You're basically seeing how some people would have had open source play out. You can look at and use the code but not to make money or in any other way that I personally disapprove of. This is a world where open source would have ended up being pretty much irrelevant.
Are we now also not seeing now why people would want to do that? A multi-billion dollar company using people work to make more profits without paying them.

I definitely understand why people pick a license that disallows use someone doesn't agree with. Imagine baking cookies for your friends, and one of them reselling them. The material effect is the same to you, you gave away your cookies, but sometimes you make/do something for a certain group of people and not for other to make a profit of your work.

People can do whatever they want with their work, including not sharing it at all.
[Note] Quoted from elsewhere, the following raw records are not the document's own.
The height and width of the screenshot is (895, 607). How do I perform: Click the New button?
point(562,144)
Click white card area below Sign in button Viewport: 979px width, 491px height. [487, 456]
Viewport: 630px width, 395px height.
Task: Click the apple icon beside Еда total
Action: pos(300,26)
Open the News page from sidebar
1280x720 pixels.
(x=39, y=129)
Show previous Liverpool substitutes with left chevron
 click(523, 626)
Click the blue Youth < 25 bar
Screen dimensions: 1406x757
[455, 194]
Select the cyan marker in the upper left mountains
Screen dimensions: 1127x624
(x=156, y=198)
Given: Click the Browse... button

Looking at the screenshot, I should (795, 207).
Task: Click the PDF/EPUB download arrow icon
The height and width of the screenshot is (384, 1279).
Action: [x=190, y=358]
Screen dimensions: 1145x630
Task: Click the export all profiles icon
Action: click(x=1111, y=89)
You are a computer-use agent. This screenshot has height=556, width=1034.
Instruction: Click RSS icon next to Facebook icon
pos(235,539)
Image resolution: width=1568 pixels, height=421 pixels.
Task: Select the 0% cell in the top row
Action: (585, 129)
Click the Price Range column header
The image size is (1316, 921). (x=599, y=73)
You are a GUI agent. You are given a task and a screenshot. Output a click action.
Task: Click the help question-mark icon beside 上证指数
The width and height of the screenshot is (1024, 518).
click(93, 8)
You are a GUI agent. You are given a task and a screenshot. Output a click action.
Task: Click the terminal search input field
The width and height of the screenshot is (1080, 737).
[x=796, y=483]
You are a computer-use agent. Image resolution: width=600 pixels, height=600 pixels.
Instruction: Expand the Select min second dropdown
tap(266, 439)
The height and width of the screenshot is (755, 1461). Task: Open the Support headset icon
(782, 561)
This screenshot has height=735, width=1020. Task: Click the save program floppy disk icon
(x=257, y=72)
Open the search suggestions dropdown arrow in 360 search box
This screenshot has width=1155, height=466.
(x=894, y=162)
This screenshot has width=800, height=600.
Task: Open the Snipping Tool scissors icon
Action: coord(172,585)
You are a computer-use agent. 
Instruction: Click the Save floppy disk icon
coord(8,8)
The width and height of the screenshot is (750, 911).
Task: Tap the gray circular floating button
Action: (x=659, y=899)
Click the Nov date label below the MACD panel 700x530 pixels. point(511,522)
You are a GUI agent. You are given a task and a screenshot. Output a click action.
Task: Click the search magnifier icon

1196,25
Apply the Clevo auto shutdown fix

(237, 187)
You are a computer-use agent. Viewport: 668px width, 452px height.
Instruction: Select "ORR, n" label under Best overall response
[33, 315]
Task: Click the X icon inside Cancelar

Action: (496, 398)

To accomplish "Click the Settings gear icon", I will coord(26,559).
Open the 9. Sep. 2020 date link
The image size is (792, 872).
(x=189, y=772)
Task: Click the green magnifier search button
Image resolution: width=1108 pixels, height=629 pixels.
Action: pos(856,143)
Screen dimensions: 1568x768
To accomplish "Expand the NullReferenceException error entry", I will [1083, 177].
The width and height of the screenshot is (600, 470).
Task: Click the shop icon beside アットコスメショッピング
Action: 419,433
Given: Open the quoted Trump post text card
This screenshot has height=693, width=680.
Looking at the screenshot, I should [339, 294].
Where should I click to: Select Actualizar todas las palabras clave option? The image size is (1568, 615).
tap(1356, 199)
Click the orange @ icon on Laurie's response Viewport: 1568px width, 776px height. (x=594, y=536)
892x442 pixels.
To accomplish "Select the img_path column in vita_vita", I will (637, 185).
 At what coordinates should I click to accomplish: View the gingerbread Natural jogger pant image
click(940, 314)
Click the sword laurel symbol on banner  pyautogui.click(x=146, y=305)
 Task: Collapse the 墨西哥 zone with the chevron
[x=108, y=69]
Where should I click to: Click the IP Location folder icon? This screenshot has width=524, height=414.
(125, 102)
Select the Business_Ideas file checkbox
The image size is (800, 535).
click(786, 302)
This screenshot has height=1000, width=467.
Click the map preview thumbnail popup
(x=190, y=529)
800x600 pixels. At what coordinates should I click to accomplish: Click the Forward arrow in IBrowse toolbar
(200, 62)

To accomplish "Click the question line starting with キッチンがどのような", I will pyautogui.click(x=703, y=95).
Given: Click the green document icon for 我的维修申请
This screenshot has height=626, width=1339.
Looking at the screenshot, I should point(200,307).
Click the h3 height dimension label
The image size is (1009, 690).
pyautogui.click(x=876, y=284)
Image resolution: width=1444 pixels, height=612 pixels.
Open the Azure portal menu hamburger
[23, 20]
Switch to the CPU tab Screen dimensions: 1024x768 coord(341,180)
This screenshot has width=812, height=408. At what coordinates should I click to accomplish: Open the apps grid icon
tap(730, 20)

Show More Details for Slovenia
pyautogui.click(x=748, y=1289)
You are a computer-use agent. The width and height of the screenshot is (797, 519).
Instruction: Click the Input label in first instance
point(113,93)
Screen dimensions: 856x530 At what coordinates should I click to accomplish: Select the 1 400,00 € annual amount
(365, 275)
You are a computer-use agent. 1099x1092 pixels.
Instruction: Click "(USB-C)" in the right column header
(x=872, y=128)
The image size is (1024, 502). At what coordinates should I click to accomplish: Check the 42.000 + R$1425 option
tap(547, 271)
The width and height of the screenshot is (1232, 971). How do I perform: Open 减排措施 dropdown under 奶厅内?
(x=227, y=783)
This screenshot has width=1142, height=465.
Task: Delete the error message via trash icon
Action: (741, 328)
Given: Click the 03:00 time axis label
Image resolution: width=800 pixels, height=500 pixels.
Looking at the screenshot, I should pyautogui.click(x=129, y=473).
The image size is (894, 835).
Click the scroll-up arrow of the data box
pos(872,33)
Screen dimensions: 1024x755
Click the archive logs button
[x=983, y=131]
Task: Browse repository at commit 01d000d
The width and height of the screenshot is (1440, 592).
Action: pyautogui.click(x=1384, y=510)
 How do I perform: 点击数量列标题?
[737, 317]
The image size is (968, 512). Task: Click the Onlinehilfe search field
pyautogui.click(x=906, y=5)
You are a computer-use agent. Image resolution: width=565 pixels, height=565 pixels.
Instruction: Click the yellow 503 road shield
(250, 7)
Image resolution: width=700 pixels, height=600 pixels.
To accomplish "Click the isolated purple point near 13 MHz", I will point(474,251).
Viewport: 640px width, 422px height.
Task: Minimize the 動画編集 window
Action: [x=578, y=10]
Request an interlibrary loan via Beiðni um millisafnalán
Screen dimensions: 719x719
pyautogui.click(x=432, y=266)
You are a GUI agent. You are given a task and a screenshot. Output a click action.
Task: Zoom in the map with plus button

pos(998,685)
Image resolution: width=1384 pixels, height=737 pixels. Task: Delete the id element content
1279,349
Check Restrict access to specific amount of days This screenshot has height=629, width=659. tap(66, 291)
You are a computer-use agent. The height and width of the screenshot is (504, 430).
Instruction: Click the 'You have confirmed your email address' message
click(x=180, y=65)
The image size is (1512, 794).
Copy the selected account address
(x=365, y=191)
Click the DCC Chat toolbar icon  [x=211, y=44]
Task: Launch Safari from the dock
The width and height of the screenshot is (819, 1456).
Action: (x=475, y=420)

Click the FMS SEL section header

But a great deal of the value that's come from open source generally has been that open source licenses haven't imposed the sort of usage-based restrictions (e.g. free for educational use only) that were fairly common in the PC world.

And, to your example, in the case of software the incremental copy that your friend sold cost you absolutely nothing. So it comes down to a purely emotional response to someone else making money off something you made.

>So it comes down to a purely emotional response to someone else making money off something you made.

Exactly, as I said, the material situation is the same. But we all are emotional beings, you would do certain things for your family you wouldn't for strangers. I don't think this case is any different.

I personally don't work for free for a company, but I do charity work for free. Working for a company in the time I work for a charity would "cost me absolutely nothing" if I already spend the time anyway, but everyone understands the difference.

There is a difference between a model that achieves "fair use" of copyrighted work and one that regurgitates copyrighted work without attribution.
You’re free to privately research with this data but commercializing other people’s work using ML is theft.

Edit: commercializing of the derived work is one explicit consideration used by US law in making a fair use determination. That said, even if it weren’t commercialized it may still be infringement and I believe it is.

Commercializing isn't really the issue, it's still copyright infringement even if you release it for free (i.e. piracy) -- it's unauthorized redistribution (i.e. copying).
Even if we accept that (which many wouldnt as most licenses say little about research), the research would never be very useful if you can never make a comparable dataset to use in the real world.
I get that the problem is commercializing, but the theories around copyright that are being deployed here would prevent even free, open-source NLP research from becoming a reality.